Children of wealthy parents may assume their parents don’t talk about money because they are poor, when in fact parents didn’t want their children to brag. However, making your financial situation a common conversation encourages your children to accept it as common and not something to brag about or be ashamed of – as long as you feel it isn’t.

Money has symbolic value to you and your family – and unless you identify what it symbolizes and address it head on, then your children are destined to continue to carry those emotions forward. When you speak frankly, associations with money don’t pile up and children are less likely to act selfishly in the short term.

Researchers have found children who focus on money, act more selfishly toward their friends. Avoiding discussions about money increases the psychological weight children associate with the topic. And, by sharing your fears about being broke, you may also increase your child’s fear.

My Mistake

I made that mistake when my youngest boy was growing up. I thought I was being matter of fact about my lack of funds, but he interpreted the information as fearful, even though the bills got paid, we stayed in the house and there was food in the cabinets.

We didn’t go out to lunch, there were no extras, but we were stable. For my youngest boy, it wasn’t enough. He watched his father remarry, move his step children into a brand new home and didn’t know how to handle the emotions that went with feeling his father had financially abandoned us.

Those emotions were channeled into fear about losing everything – even though we never were. He became extremely frugal, saving every dime and spending nothing. He and his father bonded over basketball and sports, but he continues to struggle with an imbalanced financial blueprint as he goes through college.

No matter how rational, matter-of-fact or open you are – HOW your children interpret the information is also based on their own personality traits.

More Ideas

Summer financial camps are a good start if you think your child would enjoy the camp experience, and financial classes are good adjuncts – but neither of these options takes the place of mom talking to her children.

This is because the effects of these classes, camps and one time lectures wear off over time. You might be able to correlate this to your doctor recommending specific lifestyle changes. At first, you’re motivated and interested but it isn’t long before you go back to old habits. Your children are the same.

Encourage your children to save their money. Young children may use a clear glass jar so they can watch their savings grow. Piggy banks are traditional, but don’t offer young children any visual feedback about how much they’ve put away. You and your child can decorate their savings jar, making it more personal and a lot more fun.

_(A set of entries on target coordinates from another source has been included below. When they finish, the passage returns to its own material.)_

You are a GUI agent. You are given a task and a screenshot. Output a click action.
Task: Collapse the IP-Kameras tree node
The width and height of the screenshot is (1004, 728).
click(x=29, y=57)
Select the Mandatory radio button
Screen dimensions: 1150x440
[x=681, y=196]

Children as young as 12 can learn about banking, savings and checking accounts by starting an account. This is a good way to teach them about earning interest – and how the more money you have in the account, the more interest it earns.

Think about giving your children a commission and not an allowance. This means the money they earn is based on the work they do – just like when they grow up and get a job or become an adult. Keeping their room clean, taking out the garbage, mowing the lawn, cleaning bathrooms, vacuum, dusting and dishes are all fair game.

Before your children leave home, be sure you talk about the dangers of credit and credit cards. This is easily a conversation you can incorporate into dinner time conversations or when you’re out shopping.

This means it’s better to wait to purchase something you want until you can truly afford it. Otherwise, the interest paid on the money will mean the cost of the item is many times more than it was in the store.

Just after my divorce, I had to use credit cards to stay afloat. It has taken years to pay off the debt – most of which was spent on food that was long ago eaten and gone. That was a lesson I shared with the children. While I didn’t have a choice at the time, it was something they’ll remember and hopefully never fall into that trap.


Teaching your children about money, saving, budgeting and investing starts when they are young and – like many parenting functions – doesn’t end until you have died. You might be surprised at the number of times and ways children come back for advice, with questions and needing your support as they grow.